During the Civil War, Abraham Lincoln unilaterally suspended habeas corpus, the constitutional right for a person under arrest to appear before a court. Confederate sympathizers in Maryland had attacked Union troops, destroyed railroad bridges and the telegraph infrastructure, threatening troop movements, vital supply routes and potentially blocking access to Washington, D.C. In suspending habeas corpus, Lincoln authorized his generals to arrest anyone suspected of being disloyal to the Union along the Philadelphia to Washington corridor. Though Chief Justice Taney found the suspension of habeas corpus unconstitutional, Lincoln did not budge, telling Congress, "Are all the laws, but one, to go unexecuted, and the government itself go to pieces, lest that one be violated." Unimpeded troop movement was essential for the preservation of the Union and the nature of the war required expediency. Ultimately, Lincoln chose to sacrifice habeas corpus -- one part of the Constitution -- to help save the Union, the very bedrock of the Constitution.

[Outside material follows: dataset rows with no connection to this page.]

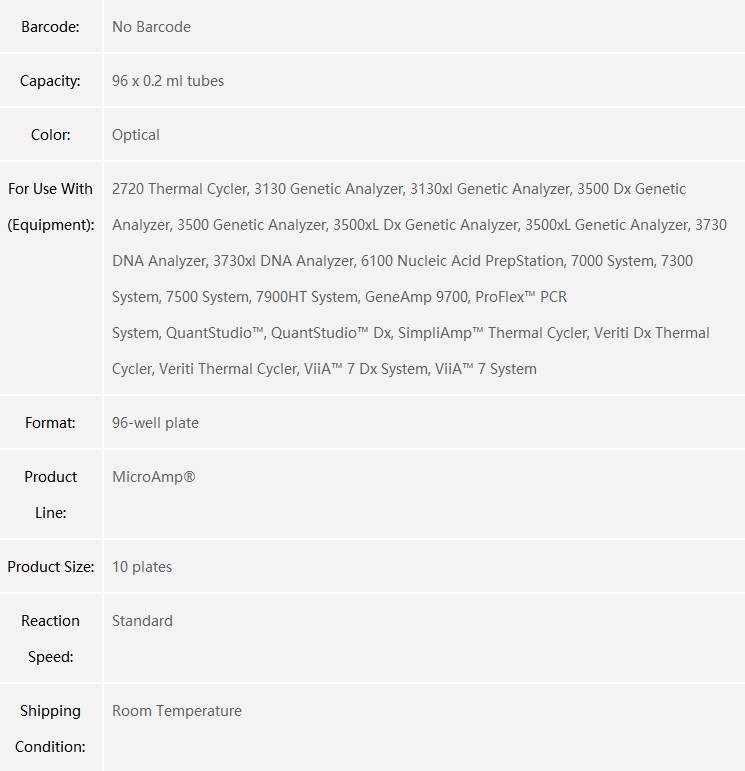Select the Standard reaction speed value
Screen dimensions: 745x771
click(143, 621)
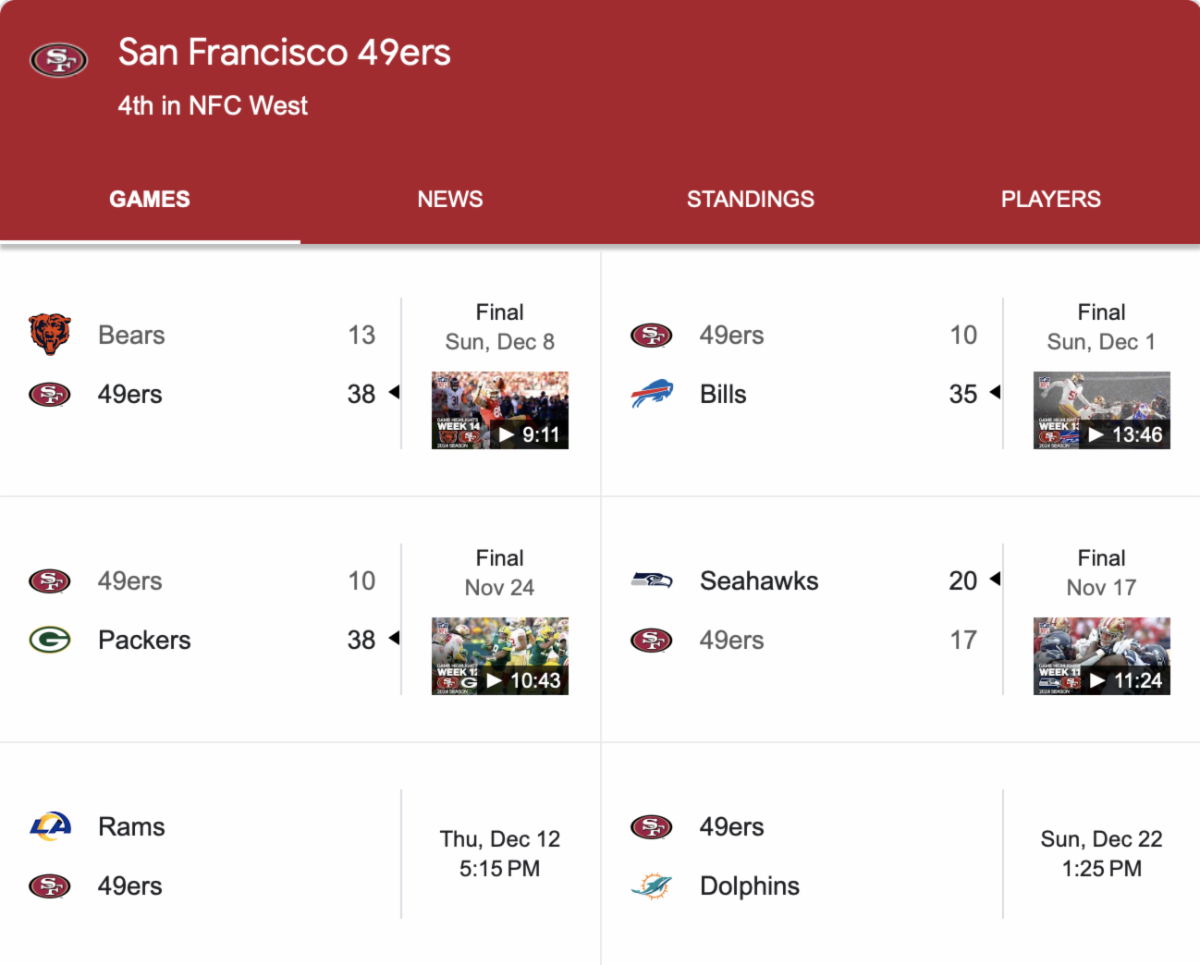Click the 49ers logo in the header
1200x965 pixels.
(59, 60)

A few years later, Lincoln delivered the "Emancipation Proclamation," freeing the slaves in the Confederacy. Though many, both then and now, call this act unconstitutional -- the institution of slavery was, after all, protected by the Constitution -- Lincoln acted in accordance with his oath to "preserve, protect and defend" the Constitution. As Professor Akhil Reed Amar describes in America's Constitution: A Biography, Lincoln's actions are consistent with the notion of "executive Power" articulated in Article II of the Constitution:
"a power encompassing the right and duty to protect the United States as an ongoing venture... the first words of Article II themselves vested the president with a residuum of general authority to preserve, protect and defend the republic in emergencies--unilaterally, if need arose and Congress happened to be out of town."
Lincoln's emancipation of the slaves constituted a military measure permissible under presidential war powers to protect national security. As Professor Amar argues, "Emancipation would, in Lincoln's eyes, surely help win the war by encouraging Southern slaves to come to the aid of the Union Army and also by preventing the English government from entering into any diplomatic alliance with the Confederacy" at a time when the British may have capitalized on the division in America and become involved in the conflict, thus further imperiling the Union. As it turns out, the freed slaves flocked to the Union army en masse and the 180,000 black soldiers in the Union army may well have been the margin of victory in the Civil War that kept the United States in tact.
Sometimes, as we learn from Jefferson and Lincoln, upholding the Constitution and protecting the country it set out to establish might involve acts that appear to violate bits and pieces of it. We should talk about transparency, oversight, and striking a balance between liberty and security. But, as you hear serious and damning terms being bandied around, take note that the Constitution is not so black and white.